Figure 2: The quantitative complementation test.

Anxiety-like behavior is assessed by an index (EMO) combining ambulatory behavior and defecation in the open-field environment for four genotypes: m/high, m/low, +/high and +/low. (a) Quantitative complementation. There is a difference in mean performance of the two parental strains when crossed to both mutant and wild-type; and, if the mutation is not completely recessive, there is a difference between mutant and wild-type strains when crossed to both high and low strains. The magnitude of the difference in phenotype between the two parent strains is the same in the background of the mutation and the wild-type allele, indicating the mutated allele does not interact with the QTL alleles. (b) Quantitative failure to complement. Here the magnitude of the difference in phenotype between the two parent strains is greater in the background of the mutation than the background of the wild-type allele, indicative of an interaction between the mutated allele and the QTL alleles.

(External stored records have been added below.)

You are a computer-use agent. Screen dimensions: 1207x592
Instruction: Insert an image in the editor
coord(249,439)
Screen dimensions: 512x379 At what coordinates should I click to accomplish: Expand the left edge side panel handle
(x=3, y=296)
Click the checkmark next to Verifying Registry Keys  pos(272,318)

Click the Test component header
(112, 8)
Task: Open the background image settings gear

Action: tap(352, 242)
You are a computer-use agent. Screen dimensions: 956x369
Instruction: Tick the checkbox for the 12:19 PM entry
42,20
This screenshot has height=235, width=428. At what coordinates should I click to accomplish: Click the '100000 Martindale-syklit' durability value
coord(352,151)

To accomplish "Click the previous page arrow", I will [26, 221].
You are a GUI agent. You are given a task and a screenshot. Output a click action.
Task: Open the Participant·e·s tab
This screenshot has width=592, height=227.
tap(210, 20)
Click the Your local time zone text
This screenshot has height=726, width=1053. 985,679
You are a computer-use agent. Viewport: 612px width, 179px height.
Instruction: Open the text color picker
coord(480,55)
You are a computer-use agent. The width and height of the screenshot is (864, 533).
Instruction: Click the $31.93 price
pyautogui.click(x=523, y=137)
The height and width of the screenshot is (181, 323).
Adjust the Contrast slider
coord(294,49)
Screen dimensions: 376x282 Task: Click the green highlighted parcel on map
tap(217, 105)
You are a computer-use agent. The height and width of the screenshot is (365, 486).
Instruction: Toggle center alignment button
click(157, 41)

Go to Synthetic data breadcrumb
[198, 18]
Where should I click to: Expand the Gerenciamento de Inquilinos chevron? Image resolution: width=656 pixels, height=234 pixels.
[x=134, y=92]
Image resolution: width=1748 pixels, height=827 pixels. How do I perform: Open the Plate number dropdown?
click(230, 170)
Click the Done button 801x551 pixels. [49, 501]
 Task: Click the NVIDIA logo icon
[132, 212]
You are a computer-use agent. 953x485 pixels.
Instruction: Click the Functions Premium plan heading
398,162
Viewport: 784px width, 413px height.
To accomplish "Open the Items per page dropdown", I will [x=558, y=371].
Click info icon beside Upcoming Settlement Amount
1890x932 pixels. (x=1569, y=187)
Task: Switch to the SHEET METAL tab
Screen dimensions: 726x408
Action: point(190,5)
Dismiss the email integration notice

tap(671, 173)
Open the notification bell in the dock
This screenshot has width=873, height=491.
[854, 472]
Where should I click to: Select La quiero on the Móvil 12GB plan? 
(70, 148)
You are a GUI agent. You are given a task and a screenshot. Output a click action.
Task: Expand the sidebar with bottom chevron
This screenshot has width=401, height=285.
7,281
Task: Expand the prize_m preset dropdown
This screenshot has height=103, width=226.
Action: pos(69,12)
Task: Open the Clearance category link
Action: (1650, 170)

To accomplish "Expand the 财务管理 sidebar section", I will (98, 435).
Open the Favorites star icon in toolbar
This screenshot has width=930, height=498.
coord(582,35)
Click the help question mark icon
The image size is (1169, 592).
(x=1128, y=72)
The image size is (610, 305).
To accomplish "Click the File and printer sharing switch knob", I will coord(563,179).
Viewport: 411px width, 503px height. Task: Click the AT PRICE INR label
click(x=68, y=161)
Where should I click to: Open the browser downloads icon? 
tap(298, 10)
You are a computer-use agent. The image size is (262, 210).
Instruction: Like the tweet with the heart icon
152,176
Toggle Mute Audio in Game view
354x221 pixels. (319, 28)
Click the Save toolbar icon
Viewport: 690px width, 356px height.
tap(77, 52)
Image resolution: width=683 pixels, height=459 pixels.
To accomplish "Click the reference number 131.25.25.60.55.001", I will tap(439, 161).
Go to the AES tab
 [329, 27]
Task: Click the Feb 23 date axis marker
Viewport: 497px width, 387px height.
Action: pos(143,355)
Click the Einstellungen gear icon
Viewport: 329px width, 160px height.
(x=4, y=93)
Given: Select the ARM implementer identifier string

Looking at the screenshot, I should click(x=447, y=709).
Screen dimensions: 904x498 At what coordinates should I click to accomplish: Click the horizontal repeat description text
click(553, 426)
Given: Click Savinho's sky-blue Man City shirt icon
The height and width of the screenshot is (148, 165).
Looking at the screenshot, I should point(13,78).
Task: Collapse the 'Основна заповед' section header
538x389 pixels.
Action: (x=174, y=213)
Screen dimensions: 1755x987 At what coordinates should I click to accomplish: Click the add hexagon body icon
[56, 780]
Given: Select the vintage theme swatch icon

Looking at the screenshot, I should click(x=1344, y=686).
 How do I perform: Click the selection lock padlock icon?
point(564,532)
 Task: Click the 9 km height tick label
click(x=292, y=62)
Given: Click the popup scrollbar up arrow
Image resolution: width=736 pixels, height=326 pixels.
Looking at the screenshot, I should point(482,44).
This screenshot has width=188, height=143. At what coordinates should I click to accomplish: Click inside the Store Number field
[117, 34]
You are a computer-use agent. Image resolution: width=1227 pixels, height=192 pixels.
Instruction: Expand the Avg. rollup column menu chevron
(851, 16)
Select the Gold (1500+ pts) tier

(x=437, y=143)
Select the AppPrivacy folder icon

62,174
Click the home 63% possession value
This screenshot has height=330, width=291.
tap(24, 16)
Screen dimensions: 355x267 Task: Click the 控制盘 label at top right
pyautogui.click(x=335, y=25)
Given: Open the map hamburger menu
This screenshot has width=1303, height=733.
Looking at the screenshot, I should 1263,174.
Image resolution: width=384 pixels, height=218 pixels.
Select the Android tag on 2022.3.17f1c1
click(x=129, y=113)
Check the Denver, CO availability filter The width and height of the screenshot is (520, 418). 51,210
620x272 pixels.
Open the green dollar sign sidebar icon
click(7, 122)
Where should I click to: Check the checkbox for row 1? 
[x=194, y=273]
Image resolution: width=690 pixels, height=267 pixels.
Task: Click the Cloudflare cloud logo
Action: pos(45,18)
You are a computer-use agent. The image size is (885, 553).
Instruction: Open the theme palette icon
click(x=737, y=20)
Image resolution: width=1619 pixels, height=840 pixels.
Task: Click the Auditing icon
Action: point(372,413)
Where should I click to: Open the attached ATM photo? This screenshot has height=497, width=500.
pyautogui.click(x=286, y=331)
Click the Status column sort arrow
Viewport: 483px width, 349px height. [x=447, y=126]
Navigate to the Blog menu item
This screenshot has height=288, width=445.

In the first application of this method to mammals, Yalcin et al.⁵ showed that a recessive knockout mutation of Rgs2 failed to complement the parental high- and low-anxiety QTL alleles. Rgs2 is widely expressed in the brain, and individuals homozygous with respect to the mutation are more anxious than wild-type mice. Failure to complement, whether qualitative or quantitative, can arise from an allelic interaction between the mutation at the candidate gene and the homologous QTL alleles, or from an epistatic interaction between the candidate gene mutation and nonhomologous segregating QTLs. In either case, however, Rgs2 is implicated as modulating natural variation in anxiety.

From QTLs to genes

Because the outbred strain of mice used in this study captures much of the allelic diversity among common inbred strains and is commercially available, it should be possible to use the method of probabilistic ancestral haplotype reconstruction to map QTLs affecting any quantitative trait in mice with high resolution. Such studies might show that single QTLs fractionate into multiple linked QTLs, as is common in D. melanogaster^10,11. Finally, despite the emerging complexity of the genetic architecture of quantitative traits, it is possible to use quantitative complementation tests to identify genes that functionally interact with QTLs and thus modulate variation in the trait. The complementary efforts to generate mutations in all mouse genes will be an invaluable resource for systematically testing all positional candidate genes for interactions with QTLs, not just the few for which mutations are currently available^12,13. This strategy is not restricted to mice but can be applied to any organism with the requisite genetic and genomic resources. This bodes well for eventually describing quantitative genetic variation in terms of complex genetics rather than complex statistics.